_Task requirements:_
A – Using the thread about Aborted Command errors on SAS disks, answer each question briefly:
(i) What kind of error does the ddpt and sg_dd code treat Aborted Command as?
(ii) What is the usual retry count before the command fails?
(iii) What would treating the condition as ADD_TO_MLQUEUE mean?
B – In the thread about Aborted Command errors on SAS disks, turn the paragraph starting "I have also seen Aborted Command sense" into a short bulleted list that keeps its main facts.
C – Carry on the thread about Aborted Command errors on SAS disks from the point where it stops.

On 06/11/2018 04:08 PM, James Bottomley wrote:
On Mon, 2018-06-11 at 14:59 -0700, Ted Cabeen wrote:
On 06/11/2018 02:40 PM, James Bottomley wrote:
On Mon, 2018-06-11 at 12:20 -0400, Douglas Gilbert wrote:
I have also seen Aborted Command sense when doing heavy testing
on one or more SAS disks behind a SAS expander. I put it down to
a temporary lack of paths available (on the link between the
host's HBA and the expander) when one of those SAS disks tries to
get a connection back to the host with the data (data-in
transfer) from an earlier READ command.
In my code (ddpt and sg_dd) I treat it as a "retry" type error
and in my experience that works. IOW a follow-up READ with the
same parameters is successful.
We do treat ABORTED_COMMAND as a retry. However, it will tick down
the retry count (usually 3) and then fail if it still occurs. How
long does this condition persist for? because if it's long lived we
could treat it as ADD_TO_MLQUEUE which would mean we'd retry until
the timeout condition was reached.

_Supplied data:_
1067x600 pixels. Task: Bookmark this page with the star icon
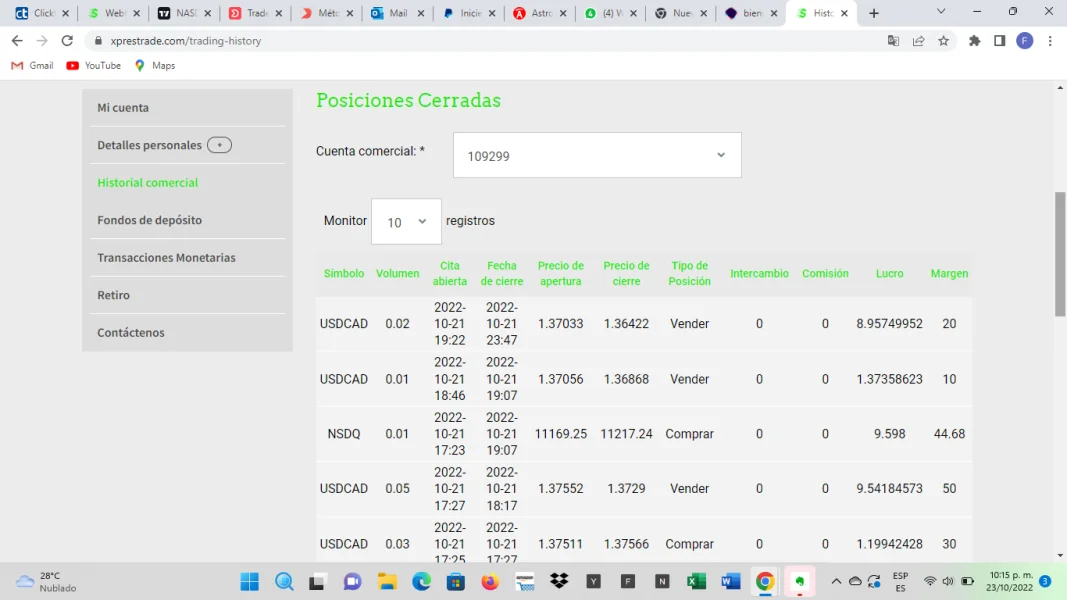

_Final results:_
A –
(i) A "retry" type error.
(ii) Usually 3.
(iii) Retrying until the timeout condition was reached.

B –
- Aborted Command sense showed up during heavy testing of one or more SAS disks behind a SAS expander.
- It was put down to a temporary lack of available paths on the link between the host's HBA and the expander.
- This happens when a SAS disk tries to get a connection back to the host with the data-in transfer from an earlier READ command.

C –
On my system, it's a bit hard to tell, as as soon as ZFS sees the
read error, it starts resilvering to repair the sector that reported
the I/O error. Without the scrub, it happened once over a 5-day
window. During the scrub, it was usually 10s of minutes between
occurrences that failed all the retries, but I had some occasions
where it happened about 5-10 minutes apart. It definitely seems to
be load-related, so how long and hard the load stays elevated is a
factor.
OK, try this: it will print a rate limited warning if it triggers
(showing it is this problem) and return ADD_TO_MLQUEUE for all the SAS
errors (we'll likely narrow this if it works, but for now let's do the
lot).
I replaced the HBA in this system with a new one, and the problem
resolved, so this was an intermittent hardware issue, and not
software-related. Thanks for digging in with me, it helped a lot to
fully understand the software side.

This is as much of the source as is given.